(THE RECORDS begins)

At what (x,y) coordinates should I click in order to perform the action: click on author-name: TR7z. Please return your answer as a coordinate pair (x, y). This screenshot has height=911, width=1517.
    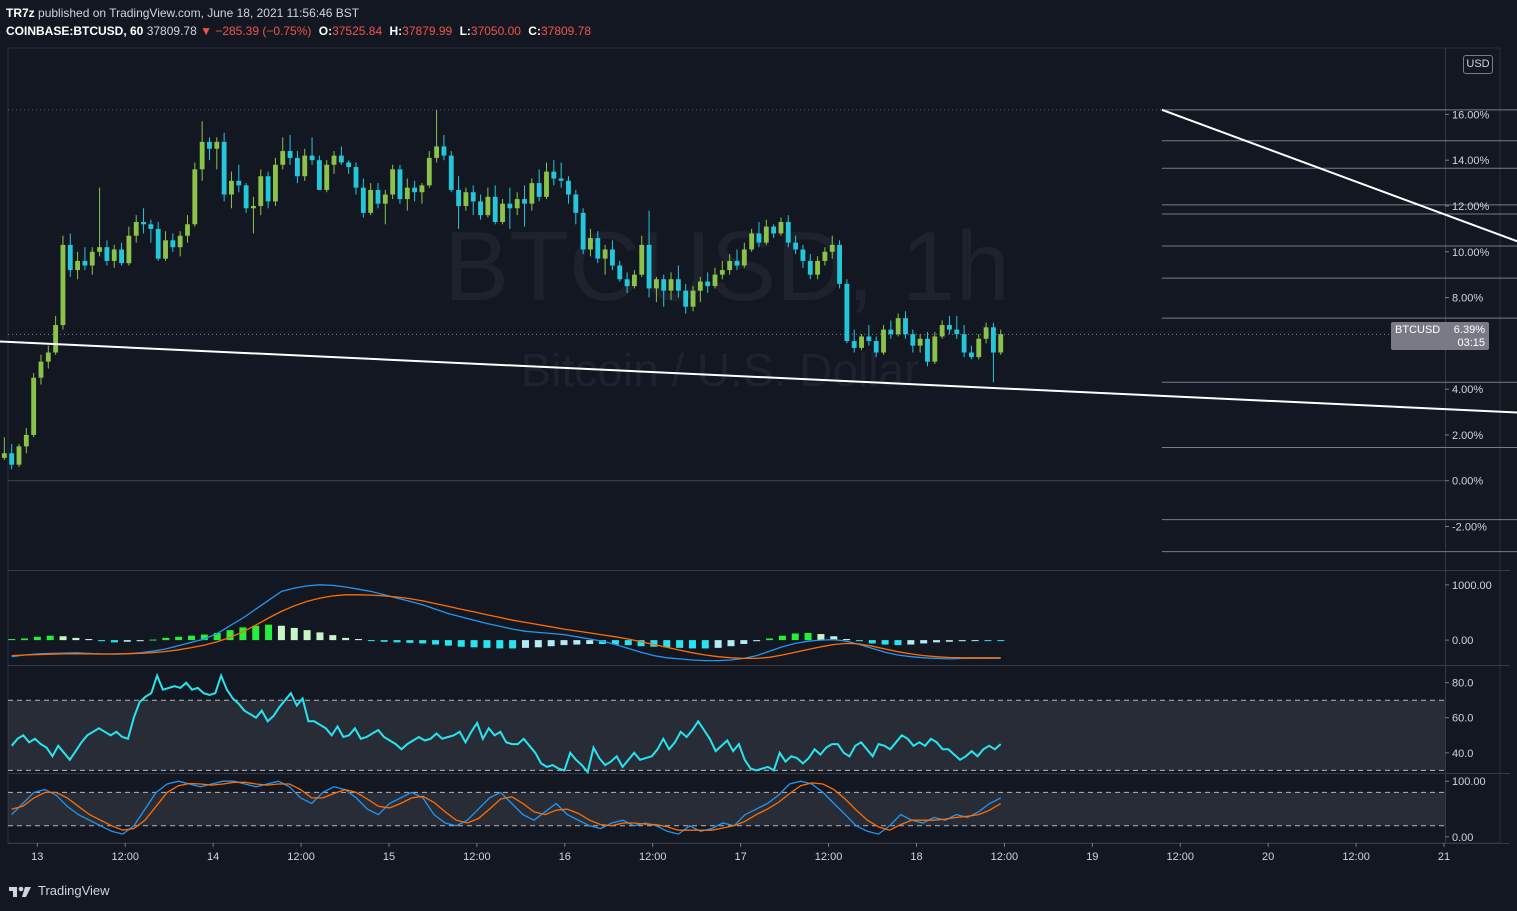
    Looking at the image, I should click on (20, 13).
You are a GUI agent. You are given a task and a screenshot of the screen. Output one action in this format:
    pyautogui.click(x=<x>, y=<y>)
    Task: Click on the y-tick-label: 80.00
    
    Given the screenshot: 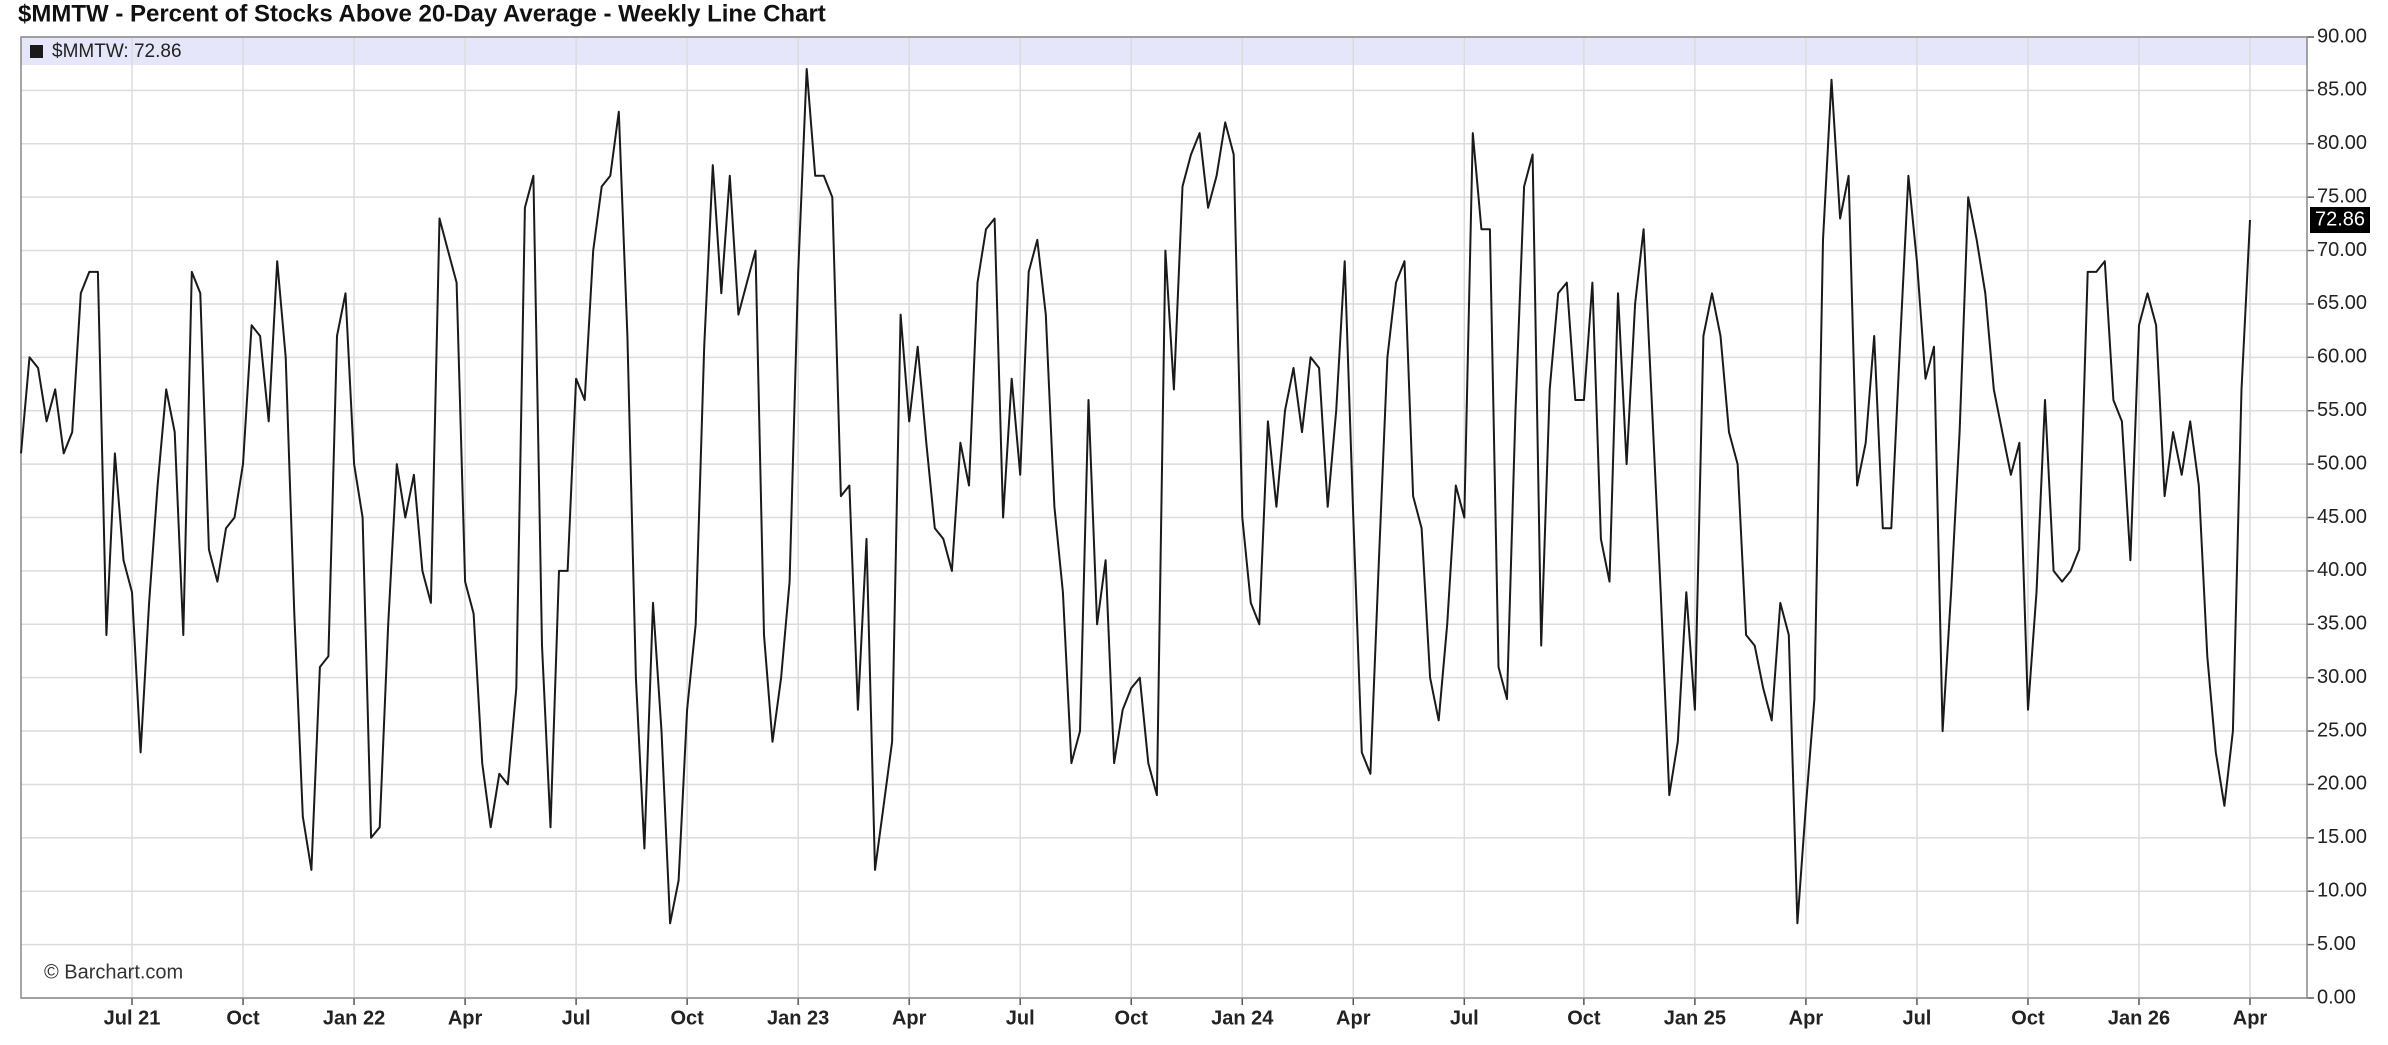 What is the action you would take?
    pyautogui.click(x=2342, y=143)
    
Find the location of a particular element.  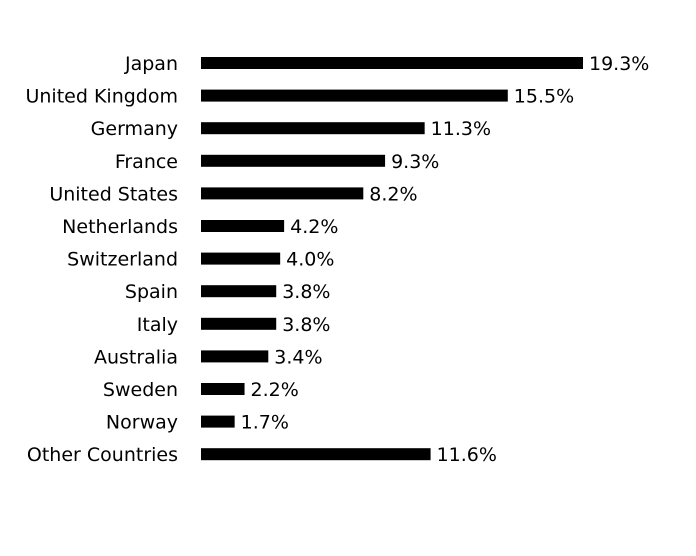

value-label-switzerland: 4.0% is located at coordinates (310, 260).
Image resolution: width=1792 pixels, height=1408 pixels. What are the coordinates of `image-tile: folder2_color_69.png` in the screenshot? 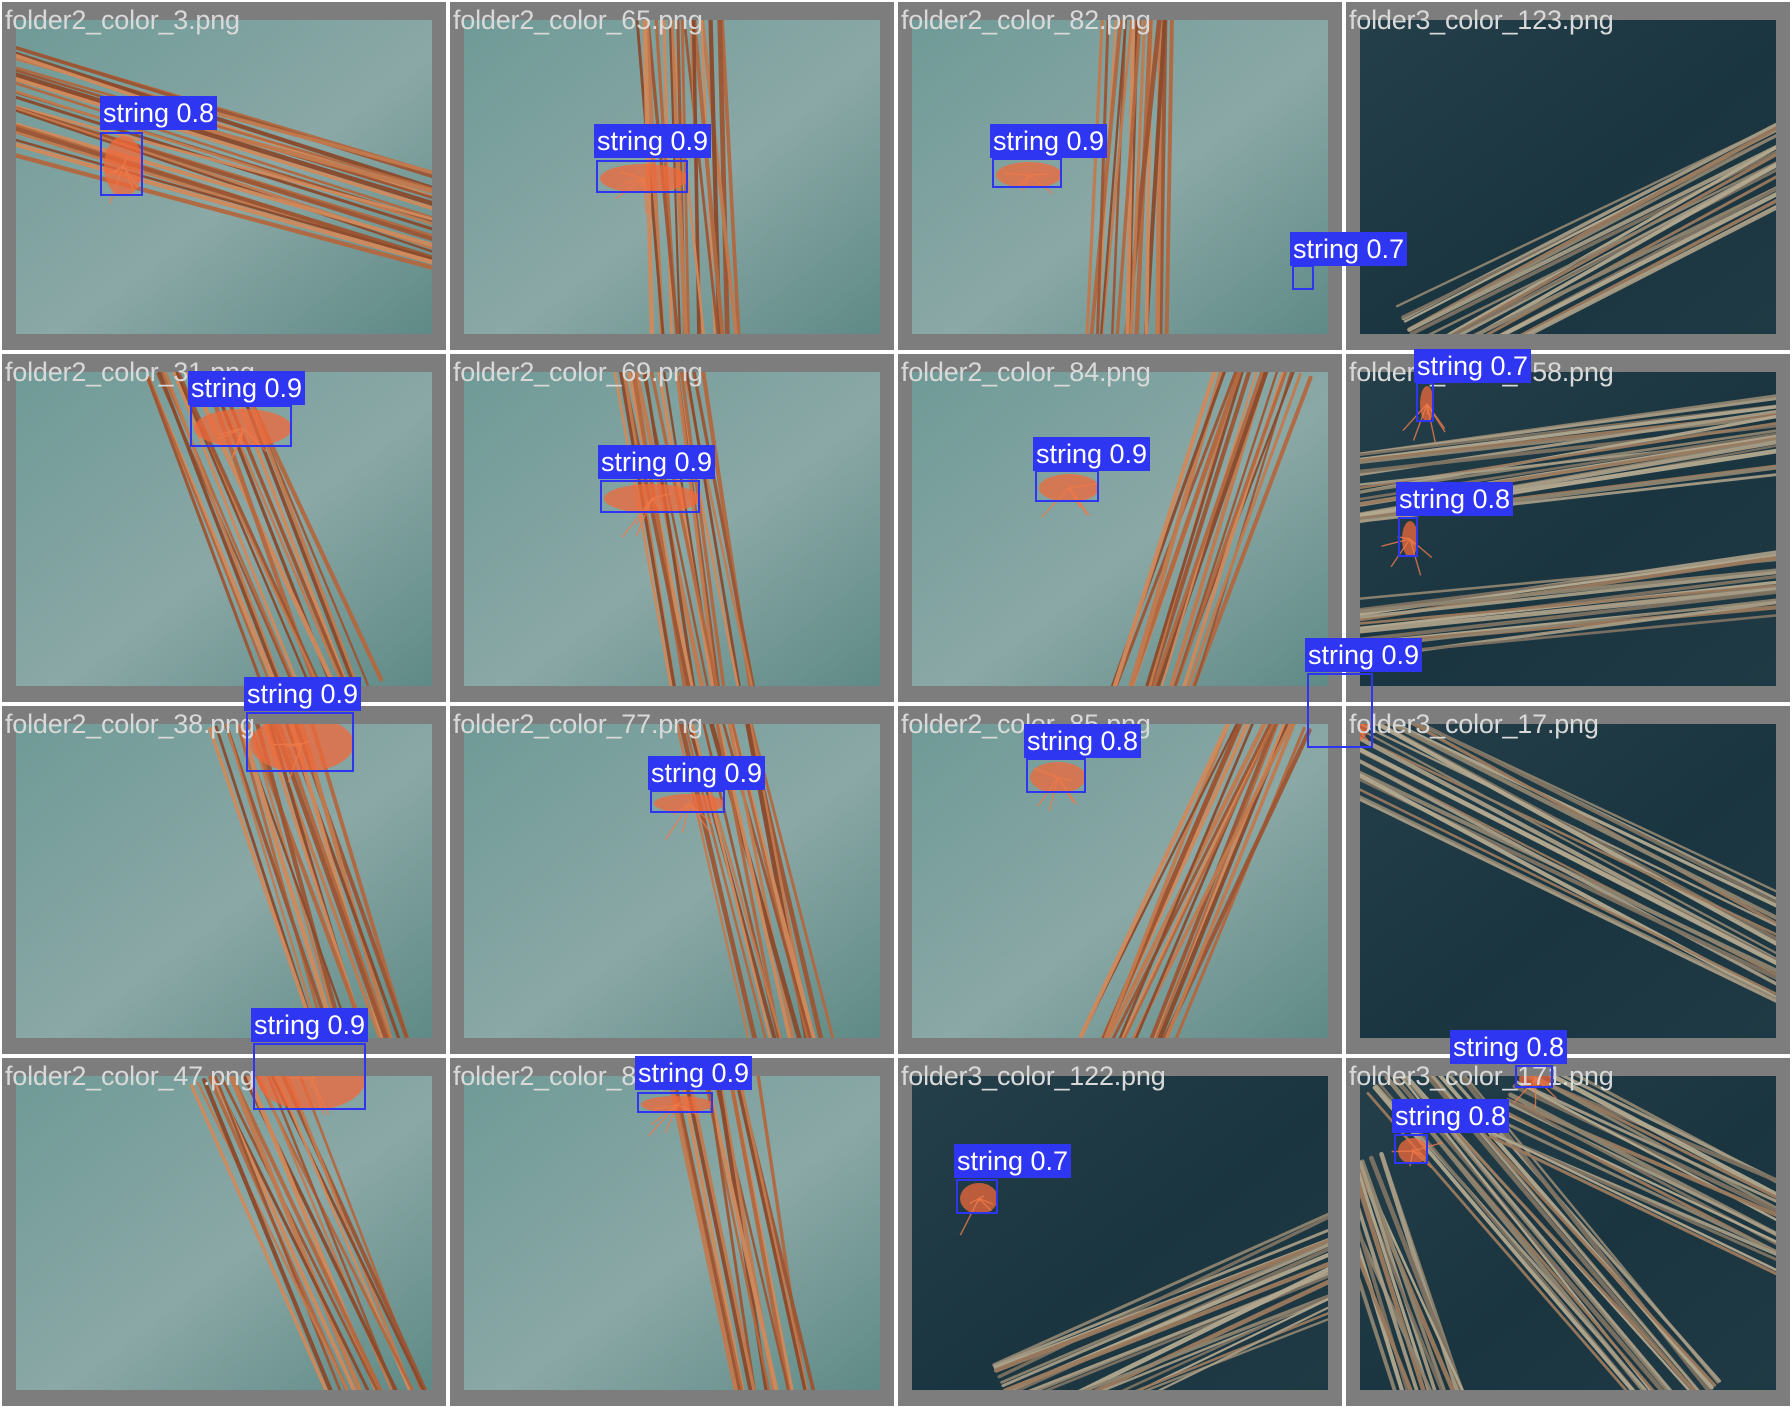 It's located at (672, 528).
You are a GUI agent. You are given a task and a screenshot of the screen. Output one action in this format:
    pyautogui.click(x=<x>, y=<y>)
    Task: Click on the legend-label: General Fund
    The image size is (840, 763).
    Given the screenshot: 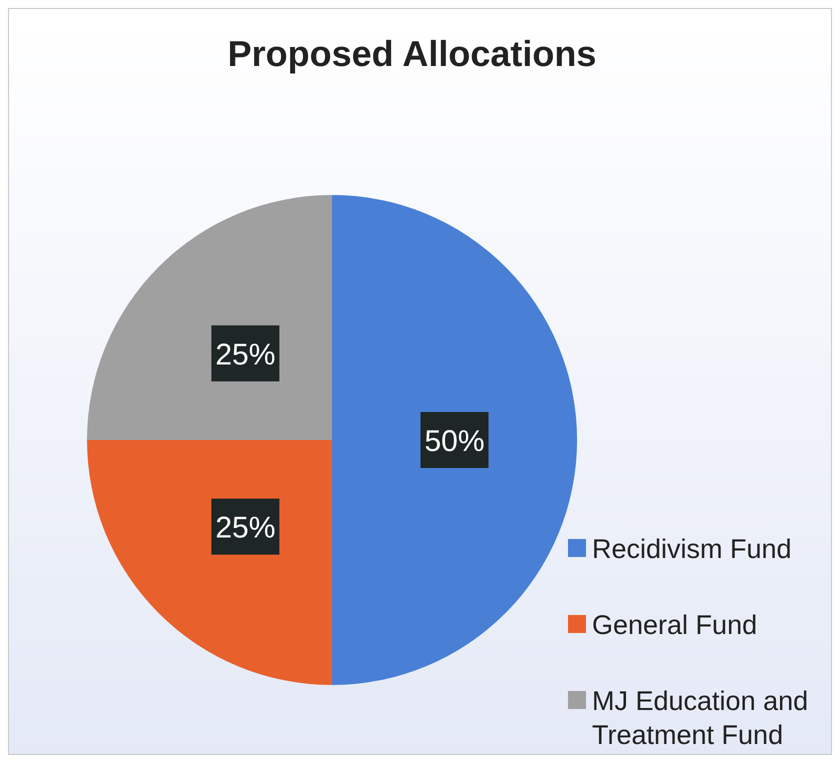 What is the action you would take?
    pyautogui.click(x=675, y=625)
    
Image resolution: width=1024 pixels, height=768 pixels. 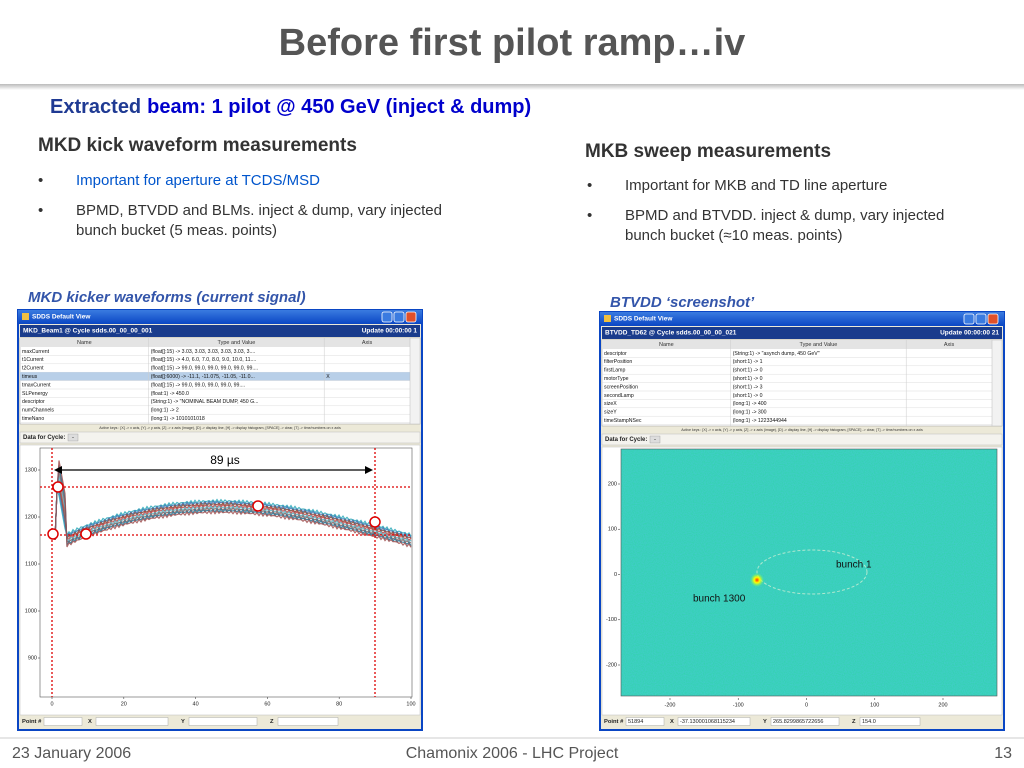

(THE RECORDS ends)

ASSIGNMENT. Rewrite everything from the start of the records down to the line containing "Looking at the", replacing "screenshot" with "screen capture" and changing nothing else. Leave the pictures out of the answer.

EXERCISE RESULT.
At what (x,y) coordinates should I click in order to perform the action: click on author-name: TR7z. Please return your answer as a coordinate pair (x, y). This screen capture has height=911, width=1517.
    Looking at the image, I should click on (20, 13).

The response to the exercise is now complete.